課題文. 本文に書かれている理由をもとに、このレクチャーがとても分かりやすくなったのはなぜか説明してください。

本文.
▼
“My Second Home, Fukushima”


Ms.Alison Nemoto

ゲストスピーカー: Ms.Alison Nemoto 英国出身

平成元年度に来日以来、24年間小学校と中学校の英語教育関わってきた。そして大震災後の平成24年後4月からは宮城教育大学特任准教授として長年の経験を活かして、学生に指導をしている。趣味は、生け花(平成9年に龍生派師範の資格取得)スキー、水泳、写真、ダンス、サルサ踊り、ヨガ、陶芸。


スピーカーのゆっくりでやさしい単語を選んでのレクチャーはスライドを多用しての視角からの理解も相まって、とても分かりやすい文字通りの“やさしい英語でレクチャー”となった。


イギリスの正式国名は、〝グレイトブリテン 及び北アイルランド連合王国“という長い名前であり、又、イングランド、スコットランド、ウェールズ、北アイルランドから成り立っていて、そのうちウェールズを除く 3つの国の国旗を組み合わせたのがユニオンジャック(イギリスの国旗)であるとの紹介や、人口は日本の半分、日本とは8時間の時差があり、飛行機で12時間で行けるなどのイギリスの基本的な情報などを賞品付き のクイズの出題を交えて行い、楽しい雰囲気でレクチャーは始まった。
▲
データセット.
▼
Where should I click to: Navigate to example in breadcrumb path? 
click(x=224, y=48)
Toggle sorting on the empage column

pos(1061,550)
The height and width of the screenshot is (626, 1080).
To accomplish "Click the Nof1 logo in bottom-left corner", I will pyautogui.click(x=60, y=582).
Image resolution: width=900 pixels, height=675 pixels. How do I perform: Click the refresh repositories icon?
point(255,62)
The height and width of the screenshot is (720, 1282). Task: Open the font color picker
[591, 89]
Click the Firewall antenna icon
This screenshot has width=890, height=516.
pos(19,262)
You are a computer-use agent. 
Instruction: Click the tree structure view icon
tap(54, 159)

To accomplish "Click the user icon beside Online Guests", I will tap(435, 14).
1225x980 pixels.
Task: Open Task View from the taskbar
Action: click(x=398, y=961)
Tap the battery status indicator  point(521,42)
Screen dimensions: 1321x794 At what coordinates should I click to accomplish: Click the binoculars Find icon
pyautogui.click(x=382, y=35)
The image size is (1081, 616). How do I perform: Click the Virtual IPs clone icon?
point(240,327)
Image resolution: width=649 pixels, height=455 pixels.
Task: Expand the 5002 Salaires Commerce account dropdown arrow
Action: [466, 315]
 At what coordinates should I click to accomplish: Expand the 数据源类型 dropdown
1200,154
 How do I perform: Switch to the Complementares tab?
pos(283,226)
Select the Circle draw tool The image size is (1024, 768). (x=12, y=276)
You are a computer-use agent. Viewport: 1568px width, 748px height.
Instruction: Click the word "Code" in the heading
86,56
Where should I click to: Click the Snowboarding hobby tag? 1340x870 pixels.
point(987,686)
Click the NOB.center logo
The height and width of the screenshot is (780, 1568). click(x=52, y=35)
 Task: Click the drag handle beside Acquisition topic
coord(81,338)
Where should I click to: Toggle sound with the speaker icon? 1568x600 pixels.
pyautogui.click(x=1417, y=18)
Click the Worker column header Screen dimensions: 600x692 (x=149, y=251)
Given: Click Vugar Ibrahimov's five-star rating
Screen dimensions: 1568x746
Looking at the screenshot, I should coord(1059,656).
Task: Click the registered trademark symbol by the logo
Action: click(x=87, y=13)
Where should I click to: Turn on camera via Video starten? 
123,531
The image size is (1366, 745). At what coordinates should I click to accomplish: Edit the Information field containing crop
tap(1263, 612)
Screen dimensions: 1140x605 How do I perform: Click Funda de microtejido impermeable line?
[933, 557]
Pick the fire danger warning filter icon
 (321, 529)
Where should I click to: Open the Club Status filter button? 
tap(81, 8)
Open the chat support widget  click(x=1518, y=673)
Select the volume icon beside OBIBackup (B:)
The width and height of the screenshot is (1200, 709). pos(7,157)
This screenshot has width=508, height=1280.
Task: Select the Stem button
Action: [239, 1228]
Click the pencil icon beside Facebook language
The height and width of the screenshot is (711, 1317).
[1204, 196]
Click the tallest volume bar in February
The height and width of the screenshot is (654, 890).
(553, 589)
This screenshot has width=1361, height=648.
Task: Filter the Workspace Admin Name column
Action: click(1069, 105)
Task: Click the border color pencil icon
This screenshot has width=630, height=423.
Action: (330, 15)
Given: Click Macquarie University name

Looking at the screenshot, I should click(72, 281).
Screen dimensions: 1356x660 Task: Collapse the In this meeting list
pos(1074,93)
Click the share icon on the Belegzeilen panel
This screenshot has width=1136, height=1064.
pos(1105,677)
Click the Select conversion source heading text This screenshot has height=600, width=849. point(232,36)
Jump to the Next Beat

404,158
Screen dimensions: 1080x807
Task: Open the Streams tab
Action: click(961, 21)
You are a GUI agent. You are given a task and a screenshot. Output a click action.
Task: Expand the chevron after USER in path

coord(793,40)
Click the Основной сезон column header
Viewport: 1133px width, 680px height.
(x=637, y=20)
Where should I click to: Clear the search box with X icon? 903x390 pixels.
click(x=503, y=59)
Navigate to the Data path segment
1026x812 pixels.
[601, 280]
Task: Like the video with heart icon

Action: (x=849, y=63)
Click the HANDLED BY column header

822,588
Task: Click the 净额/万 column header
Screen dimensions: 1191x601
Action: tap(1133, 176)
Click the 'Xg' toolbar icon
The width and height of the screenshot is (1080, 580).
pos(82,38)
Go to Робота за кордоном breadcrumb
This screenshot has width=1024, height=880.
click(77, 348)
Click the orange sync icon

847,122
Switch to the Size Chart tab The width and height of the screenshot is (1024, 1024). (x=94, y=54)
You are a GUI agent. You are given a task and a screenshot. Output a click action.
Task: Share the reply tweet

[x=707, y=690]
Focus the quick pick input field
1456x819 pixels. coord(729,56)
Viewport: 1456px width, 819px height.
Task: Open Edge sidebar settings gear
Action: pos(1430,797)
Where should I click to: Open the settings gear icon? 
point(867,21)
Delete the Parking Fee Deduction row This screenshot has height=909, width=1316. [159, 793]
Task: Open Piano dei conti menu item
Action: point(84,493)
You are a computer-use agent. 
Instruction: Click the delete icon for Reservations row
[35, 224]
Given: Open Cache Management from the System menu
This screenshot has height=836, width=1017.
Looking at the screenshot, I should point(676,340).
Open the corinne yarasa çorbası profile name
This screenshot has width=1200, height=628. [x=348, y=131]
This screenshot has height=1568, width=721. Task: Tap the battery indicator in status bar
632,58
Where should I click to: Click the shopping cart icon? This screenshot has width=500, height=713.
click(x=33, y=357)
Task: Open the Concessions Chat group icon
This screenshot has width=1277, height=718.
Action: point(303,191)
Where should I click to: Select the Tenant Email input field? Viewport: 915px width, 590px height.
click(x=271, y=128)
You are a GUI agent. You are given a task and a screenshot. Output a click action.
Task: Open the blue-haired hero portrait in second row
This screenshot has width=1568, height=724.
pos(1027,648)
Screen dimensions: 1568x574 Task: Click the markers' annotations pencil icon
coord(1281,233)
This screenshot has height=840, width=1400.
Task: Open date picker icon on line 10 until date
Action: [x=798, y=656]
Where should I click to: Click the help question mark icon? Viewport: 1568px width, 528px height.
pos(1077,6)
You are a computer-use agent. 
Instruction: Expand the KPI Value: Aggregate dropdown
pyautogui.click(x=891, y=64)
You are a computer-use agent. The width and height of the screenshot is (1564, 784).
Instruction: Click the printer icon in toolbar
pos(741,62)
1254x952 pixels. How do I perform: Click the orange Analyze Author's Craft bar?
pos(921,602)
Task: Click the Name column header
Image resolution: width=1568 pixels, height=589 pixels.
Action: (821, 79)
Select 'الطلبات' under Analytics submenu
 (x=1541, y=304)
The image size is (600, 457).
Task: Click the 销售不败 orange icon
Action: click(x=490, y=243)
▲
解答. スピーカーがゆっくり話し、やさしい単語を選んで講義したうえ、スライドを多用して視覚からも理解できるようにしたため、文字通りの「やさしい英語でレクチャー」となった。